The White House has been seeking to get relations between the two economic superpowers back on track after months of flare-ups over spying allegations, Taiwan’s sovereignty and tech supremacy. For its part, Beijing appears to see only a change in tone, rather than strategy, with the official Xinhua News Agency saying last week that the US has been “stepping up its siege” of the country.

Rosenberg said in her testimony that China has used its economic tools to target people in the US and in allied nations, enabled corruption abroad and supported Russia in its war against Ukraine. It has conducted espionage operations in the US and abroad, allowed money laundering, cybercrime and drug trafficking to proliferate and conducted human rights abuses, she said. 

‘Never Compromise’

In instances such as those, the US “will not hesitate to defend our vital interests,” Rosen said in his remarks. When it comes to China, “where possible we need to find a way to work together for the benefit of the world, but in doing so we never compromise our national security.”

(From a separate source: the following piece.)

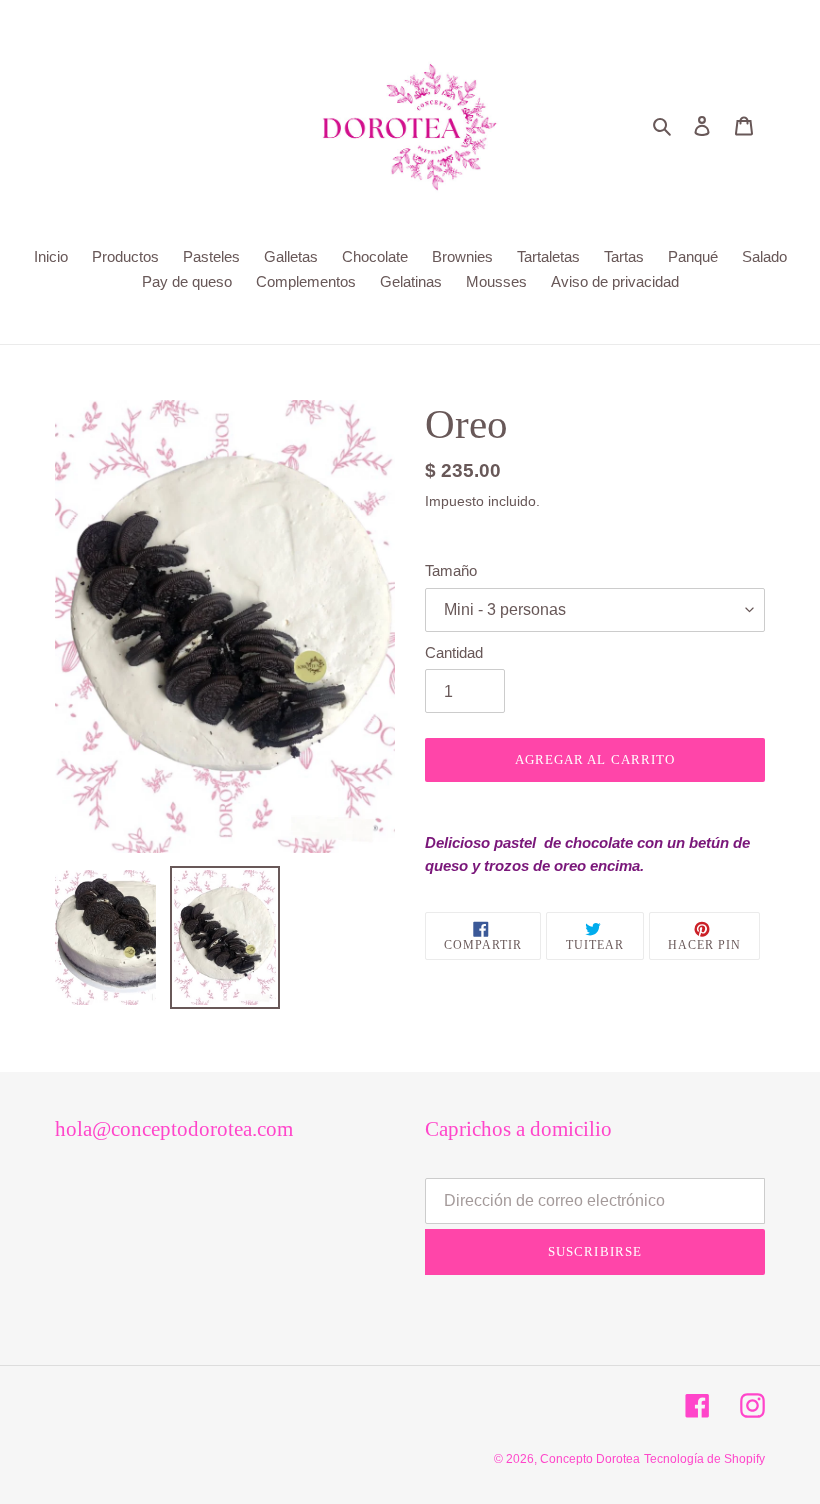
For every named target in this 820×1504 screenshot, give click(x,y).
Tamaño (451, 570)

The Biden administration is also working on a new set of restrictions on outbound investments by US companies that risk helping China develop technologies that could pose a threat to US national security, Rosen said, without saying when those might be introduced. 

“We continue to contribute to interagency discussions regarding policies to restrict certain US outbound investments in specific sensitive technologies with significant national security implications,” he said. 

In her prepared remarks, Rosenberg also signaled the Biden administration’s growing concern over whether Beijing is boosting economic relations with Russia in ways that might help Moscow’s war effort in Ukraine.

“We have seen bilateral China-Russia trade tick up, including certain transactions that the United States has now identified as circumventing US sanctions and export control laws,” she said.